For comparison to other studies reported in this article, reef aquarists typically use up to about 0.3 ppm ozone in the "contact chamber" and have contact times on the order of a few seconds before the water passes into the aquarium. This value of 0.3 ppm ozone is based on adding ozone at a rate of 100 mg/hour (a typical addition rate suggested by ozone generator manufacturers for a tank of about 200 gallons) to a contact chamber (like a skimmer) that has a flow of 333 L/h; 100 mg/h / 333 L/h = 0.3 mg/L). Higher flow rates, lower ozone addition rates or incomplete transfer of the ozone into the water will give lower ozone concentrations in the contact chamber or skimmer.

Conclusion

Ozone has many effects when used in a reef aquarium. The most useful of these is the degradation of organic materials. Most importantly, and quite coincidently and fortunately for aquarists, the colored organic pigments in marine aquaria are very sensitive to ozone. For this reason, ozone can remove seawater's color quite readily, and much more effectively than it removes the overall load of organic material. Its effects on water clarity described by most aquarists range from minimal to very dramatic, with most aquarists reporting significant beneficial effects.

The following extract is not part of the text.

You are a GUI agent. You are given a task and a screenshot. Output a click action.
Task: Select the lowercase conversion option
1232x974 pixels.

Another big effect of ozone is the bioavailability of the organics in the water. Many organics in the aquarium are not readily metabolized by bacteria, and such materials may last for hundreds or in the ocean. Ozone, however, has the ability to make many organic materials more readily absorbed and metabolized by bacteria. So in a sense, ozone triggers a bacterial attack that can reduce the load of circulating organic materials. This reduction in organic materials may also usefully apply to circulating toxins released by the aquarium inhabitants in an effort to kill each other with chemicals.

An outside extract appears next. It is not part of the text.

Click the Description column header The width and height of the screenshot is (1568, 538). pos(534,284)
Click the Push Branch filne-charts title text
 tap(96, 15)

Ozone and its byproducts can, in high enough doses, kill many pathogens. The levels of ozone encountered in reef aquaria, however, may be inadequate to have any significant effect on total bacterial populations. Viruses are more susceptible than bacteria to ozone, and they may be effectively inactivated by typical use. Larger pathogens and parasites are much harder to kill and are not likely to be killed by ozone in reef aquaria.

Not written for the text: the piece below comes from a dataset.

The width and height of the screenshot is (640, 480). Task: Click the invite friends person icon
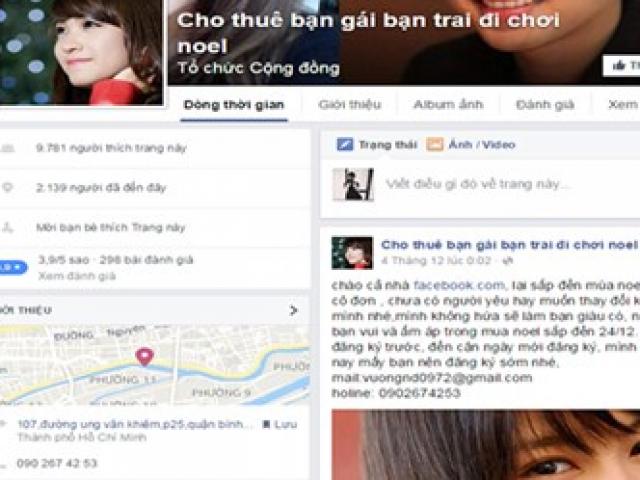tap(7, 227)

Ozone also has a dark side. When reacted with seawater, ozone produces a variety of highly oxidized halogens such as BrOH and BrO3-. If the ozone produced oxidants are not largely removed with activated carbon, they may enter the aquarium and be hazards to the most sensitive organisms in the aquarium (which are likely eggs or early stage larvae).

Finally, ozone alters a variety of other inorganic materials in ways that may or may not be important. It alters the aquarium's redox balance, raising the ORP (which may mean as little as altering the ratios of different forms of manganese in solution). It may permit more rapid conversion of ferrous ion to ferric ion, and may increase its bioavailability, but perhaps decrease the lifetime of strongly complexed iron such as EDTA iron. Ozone also oxidizes ammonia to nitrate. While that is likely beneficial, it may alter the relative effectiveness of different nitrogen export pathways (macroalgae vs. denitrification, for example). It may drive the speciation of iodine toward iodate and away from iodide. Is that good or bad? I expect neither, although others have different opinions, but it is a good poster child for the many things that happen in reef aquaria when using ozone that normally take place without any notice or recognition of them by the aquarist.

So with all things considered, is the use of ozone in a reef aquarium worthwhile? Many aquarists answer with a resounding, "Yes!" I'll leave that question unanswered until additional information is detailed in the next two articles discussing what equipment and methods are most useful for applying ozone to aquaria, and reporting on what impact it had in my aquarium.